** TASK REQUIREMENTS **
Reproduce, without any change, the span of lines from the opening of the records below to the line containing "Parryho oblouky (523, 1246)", inclusive.

━━━━━ THE INPUT ━━━━━

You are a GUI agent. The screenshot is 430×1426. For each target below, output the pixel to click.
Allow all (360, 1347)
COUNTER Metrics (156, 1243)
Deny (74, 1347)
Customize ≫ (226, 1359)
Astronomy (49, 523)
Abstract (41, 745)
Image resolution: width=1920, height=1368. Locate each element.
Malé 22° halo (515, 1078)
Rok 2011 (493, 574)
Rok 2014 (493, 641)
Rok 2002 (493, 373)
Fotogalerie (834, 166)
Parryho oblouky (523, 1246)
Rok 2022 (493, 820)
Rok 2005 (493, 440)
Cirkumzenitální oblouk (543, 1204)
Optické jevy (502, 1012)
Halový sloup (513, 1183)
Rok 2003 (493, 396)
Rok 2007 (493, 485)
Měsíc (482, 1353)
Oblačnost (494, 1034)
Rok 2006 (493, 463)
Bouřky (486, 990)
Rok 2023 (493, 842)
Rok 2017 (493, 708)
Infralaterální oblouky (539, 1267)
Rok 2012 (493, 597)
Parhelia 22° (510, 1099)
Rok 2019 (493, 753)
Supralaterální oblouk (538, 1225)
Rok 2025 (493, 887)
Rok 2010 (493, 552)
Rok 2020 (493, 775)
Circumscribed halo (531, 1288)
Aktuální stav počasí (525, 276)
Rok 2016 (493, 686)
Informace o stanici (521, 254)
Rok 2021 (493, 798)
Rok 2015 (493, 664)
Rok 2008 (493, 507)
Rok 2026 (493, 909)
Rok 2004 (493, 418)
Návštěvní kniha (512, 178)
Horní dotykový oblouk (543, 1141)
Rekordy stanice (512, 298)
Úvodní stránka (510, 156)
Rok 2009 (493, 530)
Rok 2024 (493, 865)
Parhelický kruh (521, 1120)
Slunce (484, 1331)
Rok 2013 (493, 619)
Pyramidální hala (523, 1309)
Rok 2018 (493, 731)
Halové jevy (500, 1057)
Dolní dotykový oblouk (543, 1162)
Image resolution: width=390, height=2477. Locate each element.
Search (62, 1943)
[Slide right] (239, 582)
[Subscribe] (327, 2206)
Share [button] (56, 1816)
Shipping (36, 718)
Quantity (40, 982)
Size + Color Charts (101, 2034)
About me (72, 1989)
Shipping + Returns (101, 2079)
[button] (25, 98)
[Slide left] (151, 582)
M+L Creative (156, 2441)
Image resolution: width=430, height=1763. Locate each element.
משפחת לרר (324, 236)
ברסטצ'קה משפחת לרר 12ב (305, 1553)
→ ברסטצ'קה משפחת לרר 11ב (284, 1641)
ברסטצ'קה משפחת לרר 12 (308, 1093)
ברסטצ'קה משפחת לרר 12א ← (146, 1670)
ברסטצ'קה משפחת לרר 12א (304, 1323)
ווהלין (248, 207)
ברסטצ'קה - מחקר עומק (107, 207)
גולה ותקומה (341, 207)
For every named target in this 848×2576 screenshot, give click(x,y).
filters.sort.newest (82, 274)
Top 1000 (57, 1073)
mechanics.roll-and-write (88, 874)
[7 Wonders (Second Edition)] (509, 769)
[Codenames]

━━━━━

** OUTPUT **
You are a GUI agent. The screenshot is 430×1426. For each target below, output the pixel to click.
Allow all (360, 1347)
COUNTER Metrics (156, 1243)
Deny (74, 1347)
Customize ≫ (226, 1359)
Astronomy (49, 523)
Abstract (41, 745)
Image resolution: width=1920, height=1368. Locate each element.
Malé 22° halo (515, 1078)
Rok 2011 (493, 574)
Rok 2014 (493, 641)
Rok 2002 (493, 373)
Fotogalerie (834, 166)
Parryho oblouky (523, 1246)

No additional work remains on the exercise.